JERUSALEM Jan. 7 (Xinhua) -- Calls for a committee of inquiry mounted on Monday over the findings of a 294-page report by Israeli state comptroller revealing an apparent hornets nest of intrigues between senior defense ministry and army officials in 2010.
Rumors and leak-fueled speculation by former military officials and analysts flooded the local newspapers and airwaves over Sunday 's account of what has become known as the "Harpaz Affair."
The report portrays the nation's combined military headquarters in Tel Aviv as a scene of political backstabbing and mutual loathing between Defense Minister Ehud Barak and former Israel Defense Forces Chief of Staff Gabi Ashkenazi.
"The murky relations between these two men, who carry on their shoulders the security of the state, are enough to undermine the public's trust in the security establishment, its heads and their mission to stand together in situations of security tests," the report cautioned.
In response, Barak's office said the "severe report" required launching a criminal investigation and a state committee of inquiry.
"The report brings up a picture of seemingly criminal behavior by the army's bureau," Barak's office said in a statement sent to Xinhua overnight, and said Ashkenazi bucked his subordination to the political echelon by working to impugn the defense minister.
According to the report, Ashkenazi's senior aide, Col. Erez Weiner, and former military intelligence officer Boaz Harpaz led the defense forces' chief to think that Barak's bureau had drawn up a plan to politically discredit him.
Ashkenazi, the report said, behaved in a "manner unbecoming an officer," in turning a blind eye to Weiner and Harpaz' attempts to surreptitiously collect information that could potentially embarrass Barak.
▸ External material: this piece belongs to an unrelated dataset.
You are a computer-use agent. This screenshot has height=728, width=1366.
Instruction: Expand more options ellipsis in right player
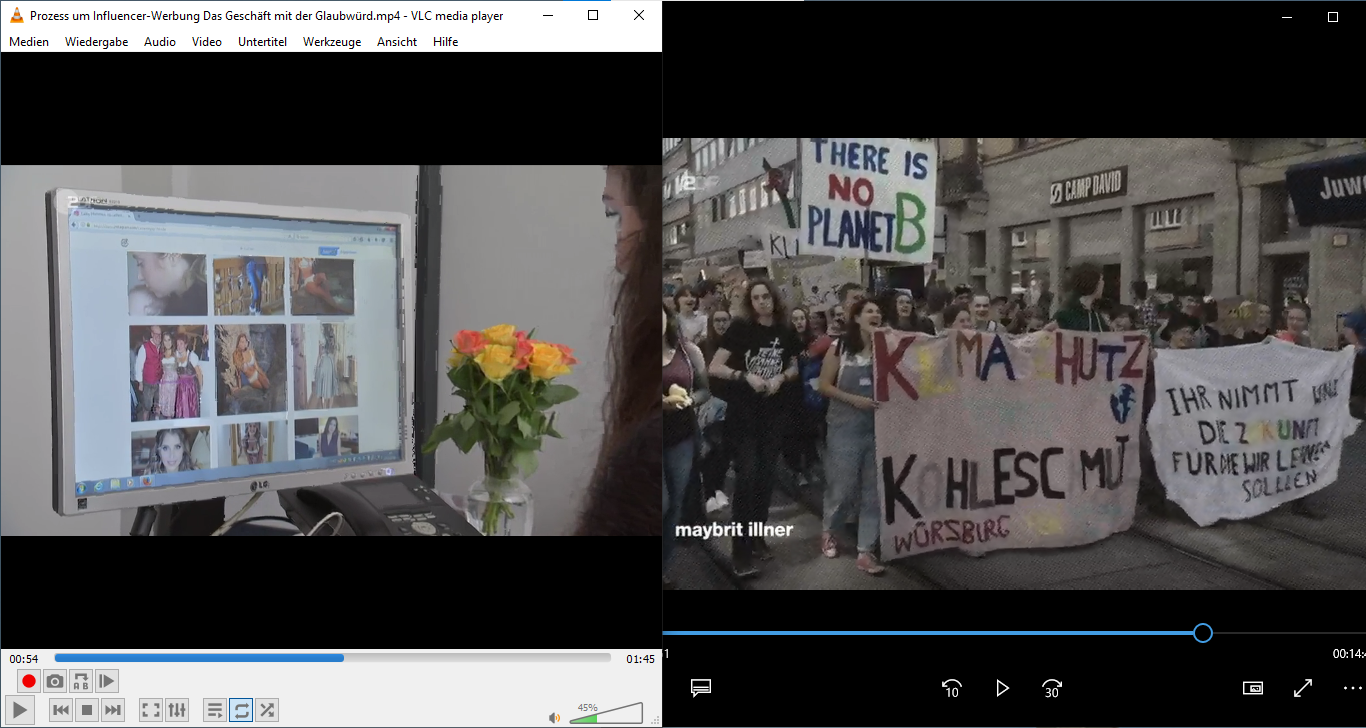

As well, the two collected damning details on the sexual dalliances of a particular army general, as part of the behind-the- scene scheming, Channel Two television reported Sunday night, based on police transcripts of tapped telephone conversations between Weiner and Harpaz.
Barak said that Weiner, Harpaz and others were, "according to their testimonies, the 'soldiers' of former army chief Gabi Ashkenazi throughout the affair, and he's the one who stood at the top of the pyramid. The report's findings concerning the defense minister [in comparison], can be deemed as etiquette."
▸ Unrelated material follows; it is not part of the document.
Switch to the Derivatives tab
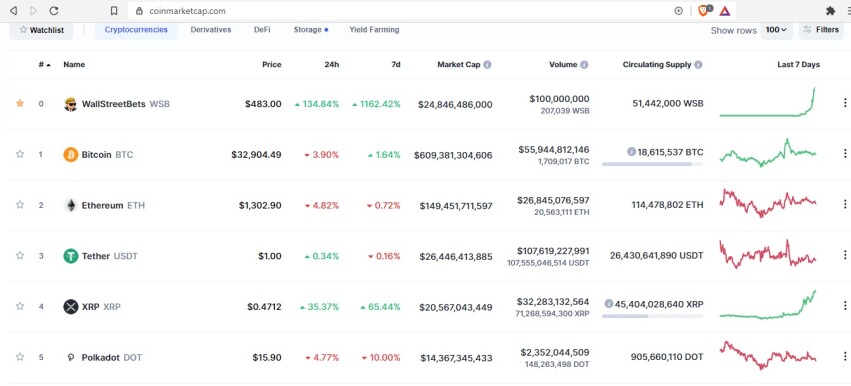The height and width of the screenshot is (386, 851). click(211, 30)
Ashkenazi, in a parallel statement, said he welcomed the fact that the state comptroller rejected Barak's accusations, which including assertions that the former attempted a "putsch" against the political echelon.
As well, Ashkenazi said he regretted the criticism against his former top aide, whom he contended greatly contributed to state security, despite being forced to deal with "the harsh reality" of rocky relations with Barak's office.
The report's main criticism of Barak said he overly leveraged his authority over Ashkenazi by imposing an eight-month delay in the appointments of 170 colonels and brigadier-generals who were due for promotion, and approval of certain general staff orders.
The comptroller's report said that in so doing, Barak had " unnecessarily and significantly damaged" the army's "sound" work procedures operations and those officers slated for appointments at the time.
The deferrals continued until Ashkenazi stepped down in February 2011.
Current defense forces Chief of Staff, Lt.-Gen. Benny Gantz discussed the matter with senior officers in a regularly scheduled meeting of the army's high command on Monday, according to Army radio.